While most people think of St.-Croix as a sleepy little island off the coast of Maine, this island is home to the largest population of coral reefs in the world, and it’s also one of the world’s most endangered species.
And thanks to the efforts of a local nonprofit called St. John’s Bay Foundation, this small island is slowly beginning to recover.
St. John, or St. Joe, is a UNESCO World Heritage Site, and the foundation that has made this place the center of its mission to save and restore this island and its coral-reef-rich waters is called the St. Johns Bay Foundation.
This year, the St Johns Bay foundation is hoping to build on its past success with a project that will allow visitors to discover St. George Island, the world heritage site on St. Martin, a small island in St. Thomas.
In the summer of 2019, the foundation and its partners have been working with the St Croix community to create a tour of St George Island that will take visitors through a series of natural features, including St. James Bay, St. Joseph’s Bay and St. Augustine Bay.
A guide will lead visitors through the island’s unique coral reefs, which are protected under UNESCO’s World Heritage Convention and can be seen in natural light during the day, but at night the coral reefs turn white, creating a stunning natural spectacle.
The St John’s bay site has been in the St John Stokes Heritage Preservation Plan since the 1990s, and in recent years, the community has worked closely with the foundation to preserve the natural features and to protect the islands natural ecology.
One of the challenges St.
John’s Bay is facing right now is the rising tide of coral death.
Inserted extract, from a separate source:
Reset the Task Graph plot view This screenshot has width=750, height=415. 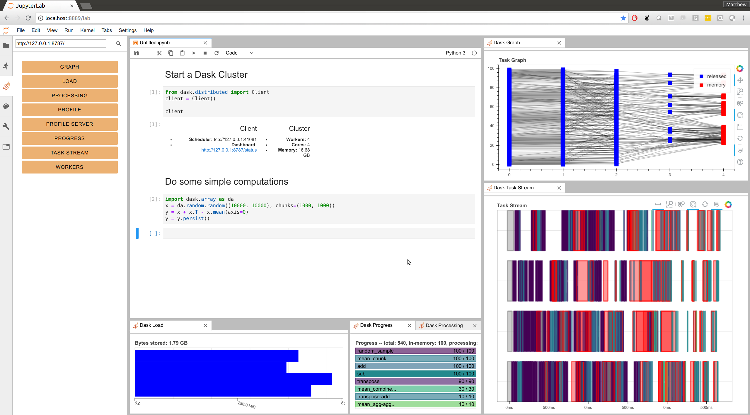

The island’s coral reefs have been on the brink of extinction for many years, and many people believe the tide is about to turn.
“The tide has turned.
There is no way to protect them.
They are being lost to us.
We need to work together to keep them alive,” said Sarah McQueen, who works as a conservationist with the island.
To help prevent the tide from turning and preserve St. St. Gilles and St Joseph’s reefs, the foundations mission is to create the St Joes Bay Tour.
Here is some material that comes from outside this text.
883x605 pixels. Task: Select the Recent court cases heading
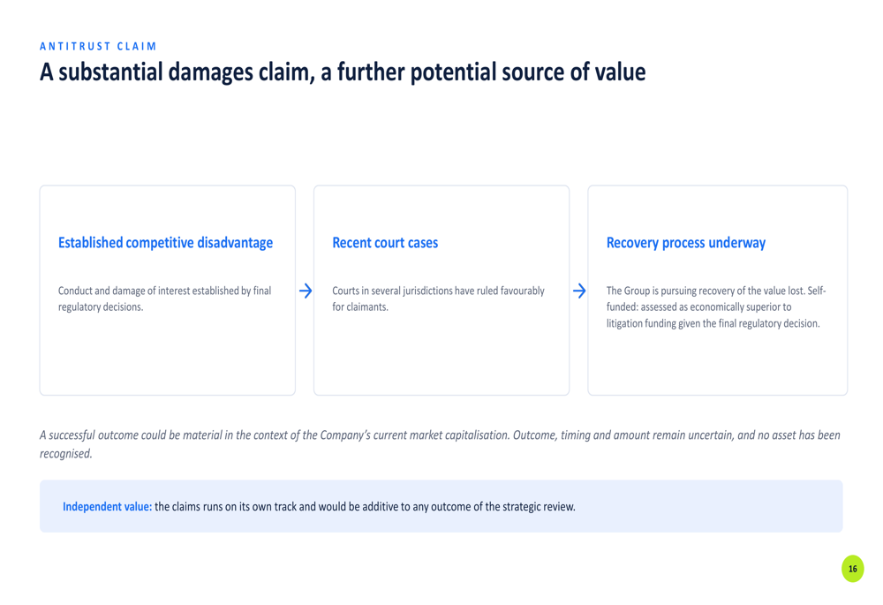[385, 243]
During the St Joe Stokes and St John islands tour, people will get a first-hand look at the natural wonders and flora and fauna on the islands.
When the tour is over, the people will have the opportunity to get some good food and drinks, and a chance to have a conversation with a St.
And that’s just the beginning.
Joes Bay Foundation hopes that the St Mary’s Bay, and St Jossey Bay in particular, will be a destination for visitors to visit in the future.
“We really want to see what the world looks like when it is in good shape,” said St John resident Jennifer Reitz.
“When it is safe, beautiful and healthy.”
If you’d like to learn more about St. Joes and St Joises reefs, you can visit the St Joseph Stokes Foundation website to learn about their efforts to protect St. Marys bay and St Joe’s reefs.
Like the St St. Joses and the St Jois, St Joseph is the only protected Caribbean island in New England.
Despite its status as a UNESCO Heritage Site and one of its natural wonders, the entire St. Joises and St Marys reefs are threatened by rising tides and a lack of natural protection.